Problem to solve: Output every line of the material exactly.

##### Exercise materials

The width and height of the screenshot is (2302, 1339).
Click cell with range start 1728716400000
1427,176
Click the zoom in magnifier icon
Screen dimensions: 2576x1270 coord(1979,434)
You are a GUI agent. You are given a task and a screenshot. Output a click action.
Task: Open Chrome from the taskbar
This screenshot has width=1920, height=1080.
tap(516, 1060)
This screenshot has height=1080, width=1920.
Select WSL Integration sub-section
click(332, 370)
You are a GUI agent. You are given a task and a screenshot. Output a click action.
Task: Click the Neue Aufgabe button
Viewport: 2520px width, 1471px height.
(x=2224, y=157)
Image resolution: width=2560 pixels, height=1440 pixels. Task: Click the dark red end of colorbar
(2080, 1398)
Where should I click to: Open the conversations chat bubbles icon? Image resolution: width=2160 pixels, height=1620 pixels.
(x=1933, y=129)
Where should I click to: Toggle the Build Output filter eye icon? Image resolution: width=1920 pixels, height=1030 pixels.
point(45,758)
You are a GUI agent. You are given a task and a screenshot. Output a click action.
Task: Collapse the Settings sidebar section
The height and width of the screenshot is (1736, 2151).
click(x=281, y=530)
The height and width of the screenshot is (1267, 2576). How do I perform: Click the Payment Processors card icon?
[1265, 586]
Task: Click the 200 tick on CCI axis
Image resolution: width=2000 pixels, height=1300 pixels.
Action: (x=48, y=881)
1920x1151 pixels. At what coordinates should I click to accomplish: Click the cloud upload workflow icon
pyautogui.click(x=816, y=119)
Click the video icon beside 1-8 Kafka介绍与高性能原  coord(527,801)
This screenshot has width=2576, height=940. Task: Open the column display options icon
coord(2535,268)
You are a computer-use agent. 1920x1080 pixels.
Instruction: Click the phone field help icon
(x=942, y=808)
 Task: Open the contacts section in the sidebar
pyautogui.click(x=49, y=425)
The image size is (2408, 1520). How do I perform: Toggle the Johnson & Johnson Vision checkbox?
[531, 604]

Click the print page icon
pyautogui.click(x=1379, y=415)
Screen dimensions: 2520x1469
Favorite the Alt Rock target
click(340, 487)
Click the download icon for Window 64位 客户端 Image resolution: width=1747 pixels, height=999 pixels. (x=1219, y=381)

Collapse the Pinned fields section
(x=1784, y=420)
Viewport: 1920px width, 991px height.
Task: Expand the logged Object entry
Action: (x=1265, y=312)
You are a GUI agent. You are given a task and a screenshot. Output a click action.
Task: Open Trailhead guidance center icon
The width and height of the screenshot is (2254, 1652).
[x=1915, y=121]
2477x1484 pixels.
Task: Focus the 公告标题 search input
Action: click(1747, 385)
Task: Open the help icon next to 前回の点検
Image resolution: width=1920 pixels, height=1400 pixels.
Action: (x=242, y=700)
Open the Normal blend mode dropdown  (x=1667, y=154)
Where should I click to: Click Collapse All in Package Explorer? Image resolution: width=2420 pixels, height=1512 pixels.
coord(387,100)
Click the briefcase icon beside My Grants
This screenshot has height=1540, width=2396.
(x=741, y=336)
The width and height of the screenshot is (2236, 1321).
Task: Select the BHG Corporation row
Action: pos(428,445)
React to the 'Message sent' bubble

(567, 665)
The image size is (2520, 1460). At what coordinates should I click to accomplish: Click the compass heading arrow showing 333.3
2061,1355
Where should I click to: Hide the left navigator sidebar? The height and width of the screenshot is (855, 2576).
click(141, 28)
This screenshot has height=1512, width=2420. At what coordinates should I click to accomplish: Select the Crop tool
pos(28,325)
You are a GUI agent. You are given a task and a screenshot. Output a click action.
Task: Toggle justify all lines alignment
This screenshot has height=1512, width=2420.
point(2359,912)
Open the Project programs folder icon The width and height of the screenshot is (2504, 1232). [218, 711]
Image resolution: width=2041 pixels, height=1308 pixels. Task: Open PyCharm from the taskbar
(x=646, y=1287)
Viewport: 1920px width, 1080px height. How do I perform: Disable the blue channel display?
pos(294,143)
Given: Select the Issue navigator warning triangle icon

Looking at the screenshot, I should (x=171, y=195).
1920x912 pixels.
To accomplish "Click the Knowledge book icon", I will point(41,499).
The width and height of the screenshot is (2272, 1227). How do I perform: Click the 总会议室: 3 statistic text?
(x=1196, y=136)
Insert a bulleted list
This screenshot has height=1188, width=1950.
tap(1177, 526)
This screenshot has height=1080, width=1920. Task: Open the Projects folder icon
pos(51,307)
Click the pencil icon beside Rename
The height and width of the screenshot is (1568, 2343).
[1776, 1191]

##########

Exercise output:
The width and height of the screenshot is (2302, 1339).
Click cell with range start 1728716400000
1427,176
Click the zoom in magnifier icon
Screen dimensions: 2576x1270 coord(1979,434)
You are a GUI agent. You are given a task and a screenshot. Output a click action.
Task: Open Chrome from the taskbar
This screenshot has width=1920, height=1080.
tap(516, 1060)
This screenshot has height=1080, width=1920.
Select WSL Integration sub-section
click(332, 370)
You are a GUI agent. You are given a task and a screenshot. Output a click action.
Task: Click the Neue Aufgabe button
Viewport: 2520px width, 1471px height.
(x=2224, y=157)
Image resolution: width=2560 pixels, height=1440 pixels. Task: Click the dark red end of colorbar
(2080, 1398)
Where should I click to: Open the conversations chat bubbles icon? Image resolution: width=2160 pixels, height=1620 pixels.
(x=1933, y=129)
Where should I click to: Toggle the Build Output filter eye icon? Image resolution: width=1920 pixels, height=1030 pixels.
point(45,758)
You are a GUI agent. You are given a task and a screenshot. Output a click action.
Task: Collapse the Settings sidebar section
The height and width of the screenshot is (1736, 2151).
click(x=281, y=530)
The height and width of the screenshot is (1267, 2576). How do I perform: Click the Payment Processors card icon?
[1265, 586]
Task: Click the 200 tick on CCI axis
Image resolution: width=2000 pixels, height=1300 pixels.
Action: (x=48, y=881)
1920x1151 pixels. At what coordinates should I click to accomplish: Click the cloud upload workflow icon
pyautogui.click(x=816, y=119)
Click the video icon beside 1-8 Kafka介绍与高性能原  coord(527,801)
This screenshot has width=2576, height=940. Task: Open the column display options icon
coord(2535,268)
You are a computer-use agent. 1920x1080 pixels.
Instruction: Click the phone field help icon
(x=942, y=808)
 Task: Open the contacts section in the sidebar
pyautogui.click(x=49, y=425)
The image size is (2408, 1520). How do I perform: Toggle the Johnson & Johnson Vision checkbox?
[531, 604]

Click the print page icon
pyautogui.click(x=1379, y=415)
Screen dimensions: 2520x1469
Favorite the Alt Rock target
click(340, 487)
Click the download icon for Window 64位 客户端 Image resolution: width=1747 pixels, height=999 pixels. (x=1219, y=381)

Collapse the Pinned fields section
(x=1784, y=420)
Viewport: 1920px width, 991px height.
Task: Expand the logged Object entry
Action: (x=1265, y=312)
You are a GUI agent. You are given a task and a screenshot. Output a click action.
Task: Open Trailhead guidance center icon
The width and height of the screenshot is (2254, 1652).
[x=1915, y=121]
2477x1484 pixels.
Task: Focus the 公告标题 search input
Action: click(1747, 385)
Task: Open the help icon next to 前回の点検
Image resolution: width=1920 pixels, height=1400 pixels.
Action: (x=242, y=700)
Open the Normal blend mode dropdown  (x=1667, y=154)
Where should I click to: Click Collapse All in Package Explorer? Image resolution: width=2420 pixels, height=1512 pixels.
coord(387,100)
Click the briefcase icon beside My Grants
This screenshot has height=1540, width=2396.
(x=741, y=336)
The width and height of the screenshot is (2236, 1321).
Task: Select the BHG Corporation row
Action: pos(428,445)
React to the 'Message sent' bubble

(567, 665)
The image size is (2520, 1460). At what coordinates should I click to accomplish: Click the compass heading arrow showing 333.3
2061,1355
Where should I click to: Hide the left navigator sidebar? The height and width of the screenshot is (855, 2576).
click(141, 28)
This screenshot has height=1512, width=2420. At what coordinates should I click to accomplish: Select the Crop tool
pos(28,325)
You are a GUI agent. You are given a task and a screenshot. Output a click action.
Task: Toggle justify all lines alignment
This screenshot has height=1512, width=2420.
point(2359,912)
Open the Project programs folder icon The width and height of the screenshot is (2504, 1232). [218, 711]
Image resolution: width=2041 pixels, height=1308 pixels. Task: Open PyCharm from the taskbar
(x=646, y=1287)
Viewport: 1920px width, 1080px height. How do I perform: Disable the blue channel display?
pos(294,143)
Given: Select the Issue navigator warning triangle icon

Looking at the screenshot, I should (x=171, y=195).
1920x912 pixels.
To accomplish "Click the Knowledge book icon", I will point(41,499).
The width and height of the screenshot is (2272, 1227). How do I perform: Click the 总会议室: 3 statistic text?
(x=1196, y=136)
Insert a bulleted list
This screenshot has height=1188, width=1950.
tap(1177, 526)
This screenshot has height=1080, width=1920. Task: Open the Projects folder icon
pos(51,307)
Click the pencil icon beside Rename
The height and width of the screenshot is (1568, 2343).
[1776, 1191]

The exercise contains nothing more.